The plan to nationalize the growing and distribution of pot is the most radical of Uruguay’s ideas.

But it’s unclear just how important the government’s role as dealer will actually prove to be.

“In reality, most people will grow it themselves,” said Martín Márquez, a soft-spoken member of the youth wing of President Jose Mujica’s Movement of Popular Participation party. “Things won’t really change much for people like me.”

Sebastian Sabini, one of the two legislators who authored the legalization bill, said it is impossible to predict how many of the country’s estimated 200,000 marijuana users will actually buy the government’s pot.

People may well choose to grow their own, Sabini said, but as with alcohol or tobacco, they may also choose the neater option of walking to the store to pick up a packet of marijuana.

It will largely depend, he said, on the price and the quality of the product on offer.

2. How will the state compete with the narco-traffickers?

Sabini imagines a Uruguay where pot smokers can choose from a few pure varieties of marijuana on a shelf in their local pharmacy.

The cannabis will be grown organically on small farms, in keeping with Uruguay’s tradition of craft agriculture, he said. THC levels will be clearly marked, so, much like alcohol, consumers will be able to choose the toxicity of their product.

“It will be like choosing to drink a 5 percent alcohol beer or a 40 percent alcohol whisky,” Sabini said.

Sabini’s vision isn’t just a dream; it’s an economic necessity.

Jose Calzada, secretary of Uruguay’s National Drugs Board, said that for the country’s project to succeed, it’s imperative the government offer a better quality product than the marijuana currently available on the streets of Montevideo.

Also crucial, he said: government cannabis must be available at the same price or lower than poorer-quality illegal weed, most of which is imported from Paraguay.

Calzada is confident that the economics of large-scale pot growing will make sense.

He said two-thirds of the price of most drugs on the street in Uruguay today comes from the cost of smuggling the product into the country. Take away that pressure, and even with healthy taxes, tomorrow’s marijuana should be cheaper than it is today, he said.

But will it be better? Whether the Broad Front can produce high-quality herb at a competitive price remains to be seen.

3. What if there’s a marijuana famine?

Sabini acknowledged that the price of marijuana in Uruguay will likely fluctuate according to the size and quality of the government-sponsored harvests.

But he stressed that by diversifying cultivation among many different growers, supply should never be seriously impeded.

And the government could hedge against such fluctuations, he added, by putting large amounts of cannabis into storage — essentially creating a central bank of weed — that can be released onto the market when necessary.

4. Can I give my kid a toke?

It’s an inherent paradox of Uruguay’s proposed drug laws that the very people the legislation is aimed at protecting — impressionable teenagers who currently have to buy their drugs from dealers — still won’t be able to legally buy marijuana. The new paradigm forbids sales to those under 18 years old.

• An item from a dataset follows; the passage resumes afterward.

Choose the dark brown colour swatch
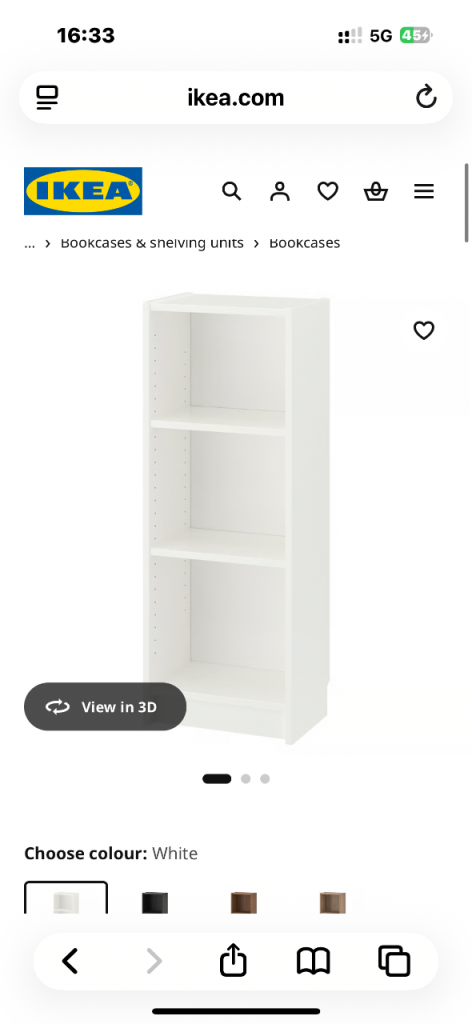Image resolution: width=472 pixels, height=1024 pixels. pyautogui.click(x=244, y=903)
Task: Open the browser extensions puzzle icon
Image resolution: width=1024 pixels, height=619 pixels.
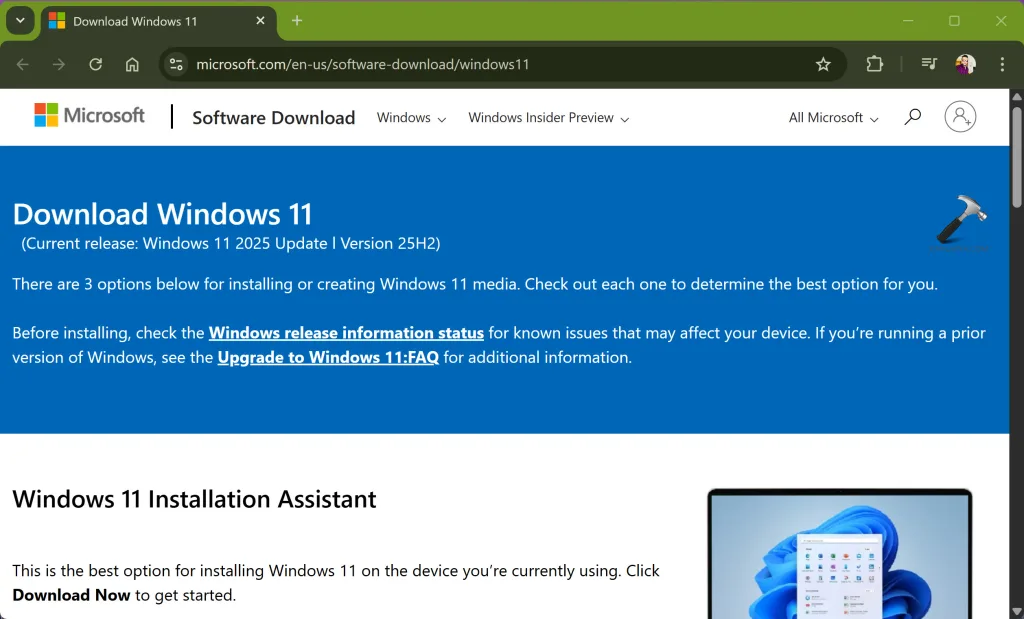Action: coord(874,64)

“Yeah, that’s a bit of a problem,” Sabini said, with a sheepish smile.

Teenagers will still have to get their marijuana the old-fashioned way, from dealers, or the same way they get their alcohol and cigarettes: from older friends or their parents.

While Uruguay has a more liberal approach to alcohol than the United States (it’s not uncommon to see young teenagers sipping wine at dinner with their parents here), the legal question of parents supplying weed is as-yet unanswered. In its current form, the law doesn’t address the question.

“The government can’t promote marijuana to children,” Sabini said. “Addiction is much more of a problem in younger people.”

So, will a father face hefty consequences for handing a spliff to his 16-year-old son? Or will pot cookies become the norm at teenage birthday parties in Uruguay?

File those questions under “to be figured out later.”